World leaders have been urged to help negotiators get a climate deal over the line as Cop26 entered the final 48 hours of scheduled talks.
Boris Johnson made a brief visit back to the summit, where countries are under pressure to increase action to curb dangerous warming, on Wednesday where he urged leaders not to sit on their hands but to speak to negotiators to give them room to manoeuvre and get a deal done.
Mr Johnson, who headed back to London after his visit, faced calls from the likes of First Minister Nicola Sturgeon and shadow business secretary Ed Miliband to stay for the last days of the talks to push for an ambitious outcome.
His visit came after the UK COP presidency published a first draft of a deal that could be struck in Glasgow, which urged countries to bring forward more ambitious plans for cutting emissions up to 2030 in the next year.
The draft also calls for long term “net zero” plans, as well as action on climate finance, helping poorer countries adapt to the impacts of global warming and to address the loss and damage they will inevitably suffer.
And it calls for an acceleration of phasing out coal and subsidies for fossil fuels, a first for such a UN text, although that is likely to be getting major pushback from some quarters as negotiating teams consider the draft, and will likely be lost from the final text.
On Thursday Denmark and Costa Rica are set to announce an alliance focused on phasing out oil and gas, which when quizzed, Mr Johnson said he would look at and that he supported the phasing out of hydrocarbons.
And on Wednesday the US and China published a declaration that they would work together on enhancing emissions-cutting action in the 2020s to meet the goals of the Paris climate accord to limit global warming to “well below” 2C above pre-industrial levels and pursue efforts to limit it to 1.5C.
Scientists have warned that keeping temperature rises to 1.5C requires global emissions to be cut by 45% by 2030, and to zero overall by mid-century but countries’ plans for this decade leave the world well off track.

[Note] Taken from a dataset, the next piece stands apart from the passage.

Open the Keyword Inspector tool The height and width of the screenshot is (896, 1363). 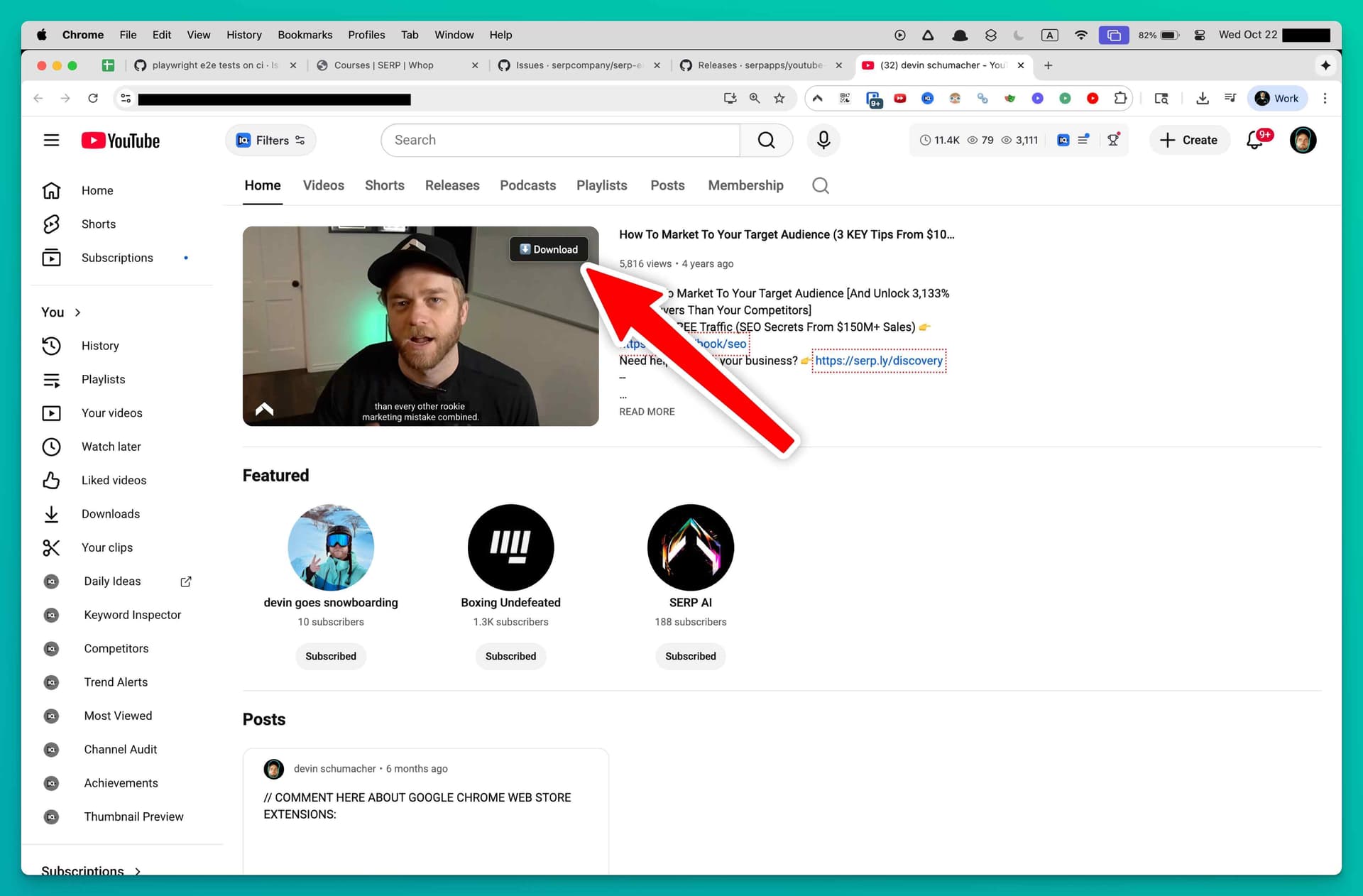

New analysis this week warned existing plans up to 2030 put the world on track for 2.4C of warming, well above the goals internationally agreed in the Paris accord to curb temperature rises to “well below” 2C and try to limit them to 1.5C.
With Glasgow failing to close the gap, the pressure is now on countries to agree a deal that will ensure they take more action in the 2020s and keep the 1.5C goal within reach.